= What you have to do =
Count the lines of the records below that contain the word "computer". Give only the number.

═══ Data supplied

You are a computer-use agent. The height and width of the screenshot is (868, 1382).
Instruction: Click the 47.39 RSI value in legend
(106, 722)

══════
═══ Data supplied

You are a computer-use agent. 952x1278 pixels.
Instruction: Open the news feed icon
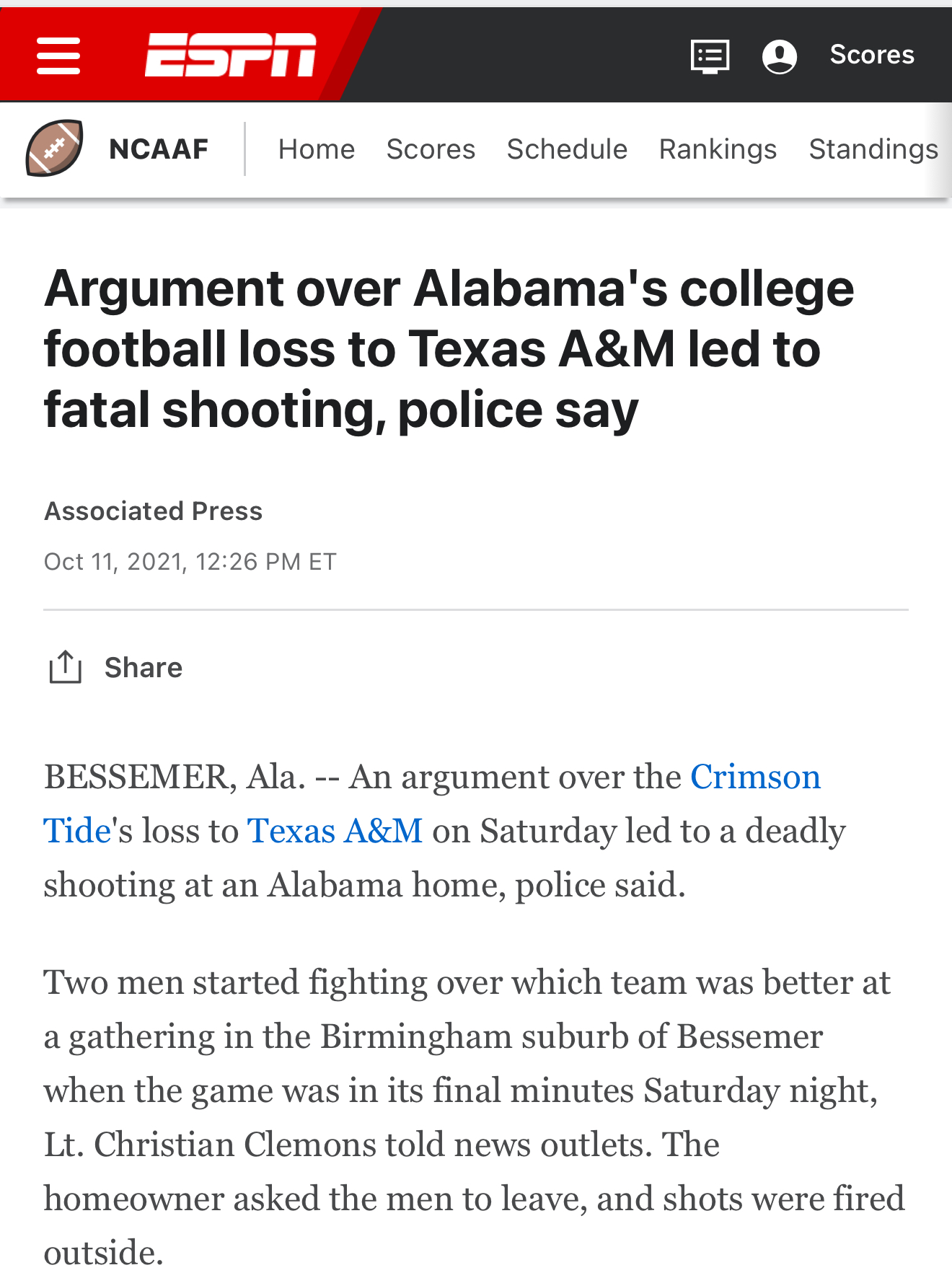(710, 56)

══════

= Output below =
2